Albert Sabin - Life

Life

Sabin was born in Białystok, Russian Empire (today Poland), to Jewish parents, Jacob and Tillie Saperstein. In 1922 he immigrated with his family to America. In 1930 he became a naturalized citizen of the United States and changed his name to Sabin.

Sabin received a medical degree from New York University in 1931. He trained in internal medicine, pathology and surgery at Bellevue Hospital in New York City from 1931-1933. In 1934 he conducted research at The Lister Institute for Preventive Medicine in England, then joined the Rockefeller Institute for Medical Research (now Rockefeller University). During this time he developed an intense interest in research, especially in the area of infectious diseases. In 1939 he moved to Cincinnati Children's Hospital in Cincinnati, Ohio. During World War II he was a lieutenant colonel in the U.S. Army Medical Corps and helped develop a vaccine against Japanese encephalitis. Maintaining his association with Children's Hospital, by 1946 he had also become the head of Pediatric Research at the University of Cincinnati. At Cincinnati's Children's Hospital, Sabin supervised the fellowship of Robert M. Chanock, whom he called his "star scientific son."

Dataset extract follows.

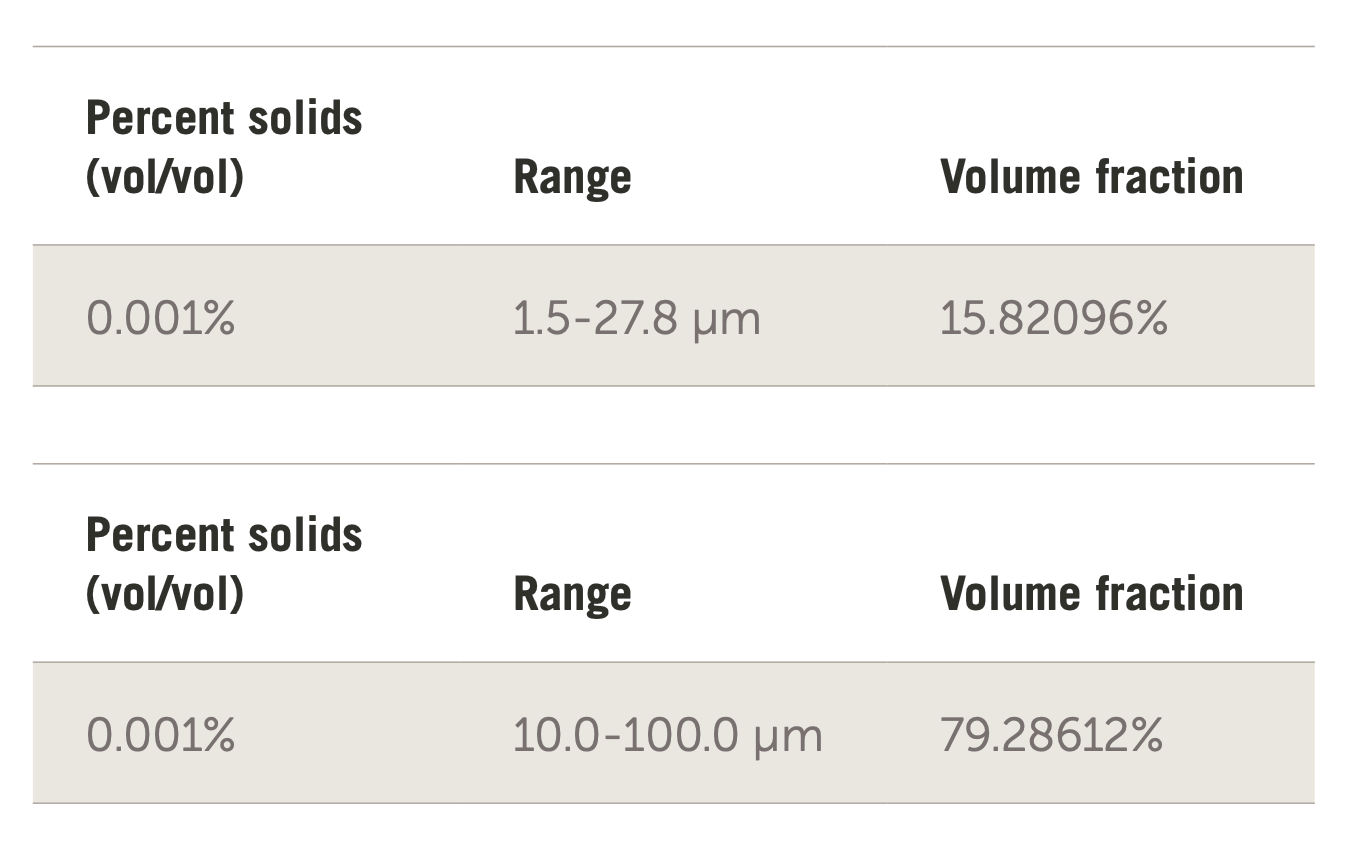Select the Range header in the top table

[x=572, y=178]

In 1969-1972 he lived and worked in Israel as the President of Weizmann Institute of Science in Rehovot. After his return to the United States he worked (1974–1982) as a Research Professor at the Medical University of South Carolina. He later moved to Washington, D.C. area where he was a Resident Scholar at the John E. Fogarty International Center on NIH campus in Bethesda, MD.